Die Bedrohung, die durch die Irrlehre entstanden war, war aber auch diesen beiden Männern wohl bewusst, und da die Mumie sie hätte verraten können, überlegten sie, ob sie sie nicht vernichten sollten. Doch Juttas Wohlergehen hing an dem Glauben um deren Wundertätigkeit, und so beschlossen sie, sie in ein besseres Versteck zu bringen, fern von ihrer Heimstätte. Jutta und ihr getreuer Wächter Konstantin von Hane begleiteten die Mumie nach Köln, wo sie in den tiefen Kellern eines unscheinbaren Hauses in der Witschgasse in ihrem ganzen Prunk gebettet wurde.
Jutta lebte mit einigen Mägden in diesem Haus, ging selten aus und pflegte keinerlei Geselligkeit. Ihr Sohn Friedrich wuchs in Hürth bei seinen Großeltern auf und besuchte sie immer seltener, je älter er wurde. Er heiratete, zeugte Kinder, und seine Tochter Consuela schloss sich, als sie zur Jungfrau herangereift war, ihrer Großmutter Jutta an.

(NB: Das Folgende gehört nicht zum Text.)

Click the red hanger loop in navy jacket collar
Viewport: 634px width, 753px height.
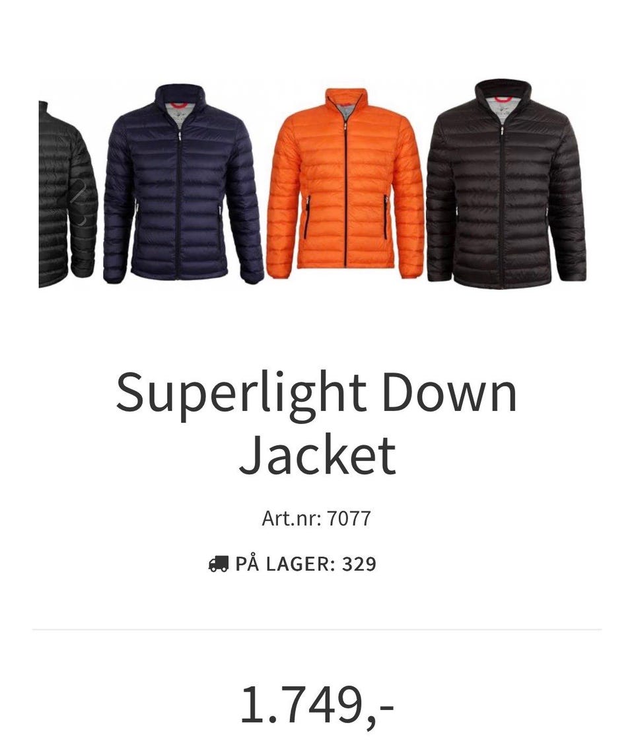[179, 104]
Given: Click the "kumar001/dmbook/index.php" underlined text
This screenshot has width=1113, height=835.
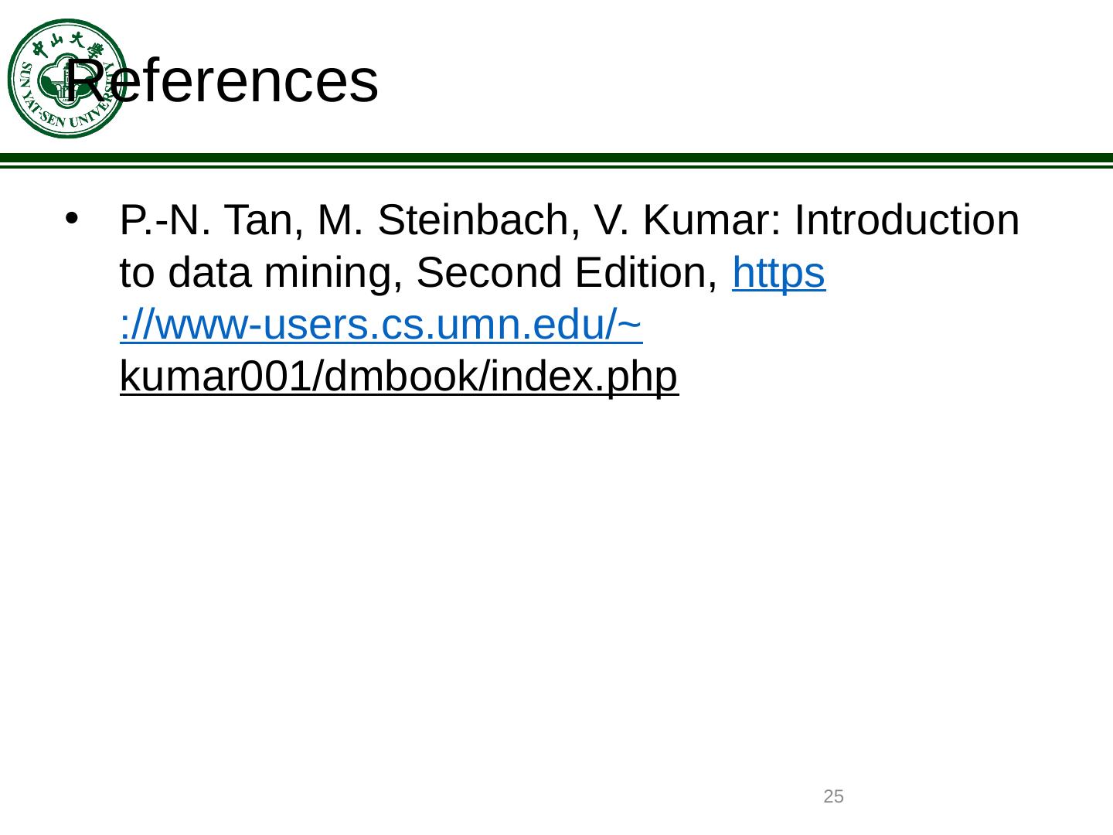Looking at the screenshot, I should (400, 377).
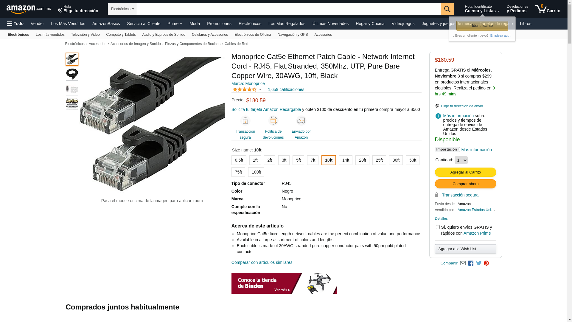This screenshot has width=572, height=322.
Task: Expand the Electrónicos search category dropdown
Action: (122, 9)
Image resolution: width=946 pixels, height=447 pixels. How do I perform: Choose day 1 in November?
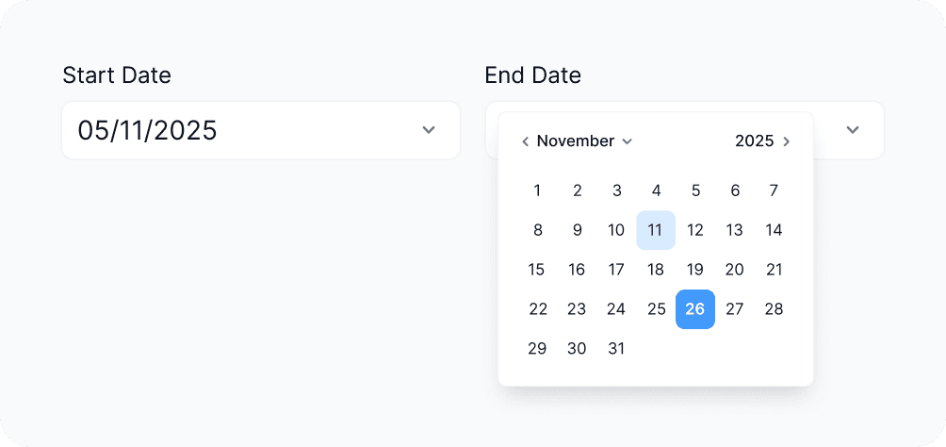pos(537,190)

Konstantin von Hane hatte sich zwar dem Hohen Minnedienst Jutta gegenüber verschrieben, aber da sie ein keusches Leben gelobt hatte, gehorchte er dem Wunsch seines Vaters und heiratete eine junge Edelfrau, mit der er drei Söhne und eine Tochter zeugte. Seine Kinder aber erzog er in Achtung vor Jutta, die ihr Leben stiller Anbetung geweiht hatte.

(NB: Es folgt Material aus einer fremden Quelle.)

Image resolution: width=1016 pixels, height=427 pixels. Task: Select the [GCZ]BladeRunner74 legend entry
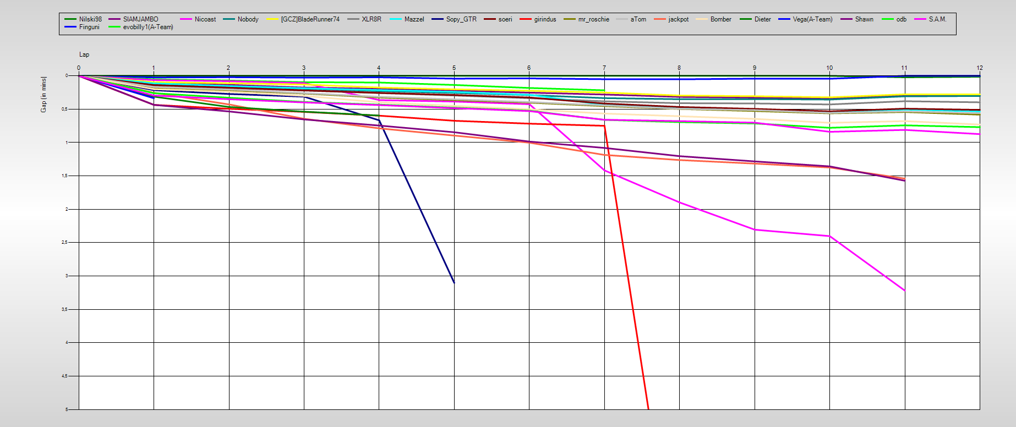click(310, 19)
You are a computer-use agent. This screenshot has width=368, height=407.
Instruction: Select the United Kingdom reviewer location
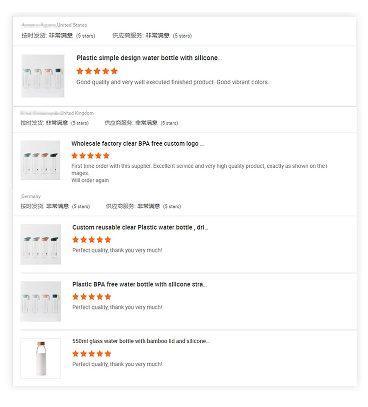click(x=77, y=113)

Otto heiratete ebenfalls, um seinem Geschlecht Erben zu schenken, und auch seine Kinder wurden in Ehrfurcht vor seiner Schwester erzogen.
Ottos kleiner Bruder Max von Hürth, der von einem wissbegierigen Knaben zu einem angesehenen Gelehrten heranreifte, hatte nie die Faszination an der Geschichte um die Mumie aus dem Morgenland verloren und schrieb alle Ereignisse, die sich um sie rankten, getreulich in einem Codex nieder. Pergamentseite um Pergamentseite füllte er mit den Berichten über ihren Erwerb, ihre angeblichen Wunder, über den Verrat an dem Priester, das Versteck, die stille Anbetung Juttas, später der Töchter der Ritter, den treuen Minnedienst Konstantins und seiner Söhne. Er behielt jedoch seine Aufzeichnungen für sich, den Lebenden hätten sie schaden können. Doch als Max hochbetagt starb, fiel dieses geheime Buch seiner Enkelin Maria in die Hände.
28. Bei den Huren
Die Sünden gegen das 6. Gebot sind keineswegs
die schlimmsten, aber die klebrigsten.
Thomas von Aquin
Oktober 1415
Die Frau sah nicht schlecht aus, ihr Gewand war von einem dunklen, sündigen Rot, den Halsausschnitt hatte sie so weit nach unten gezogen, dass man den Ansatz ihrer Brüste sehen konnte, obwohl der Herbstabend schon empfindlich kühl war. Unter dem bunten Schleier fielen braune Locken über ihre Schultern, als sie sich aus dem Fenster des Hauses lehnte.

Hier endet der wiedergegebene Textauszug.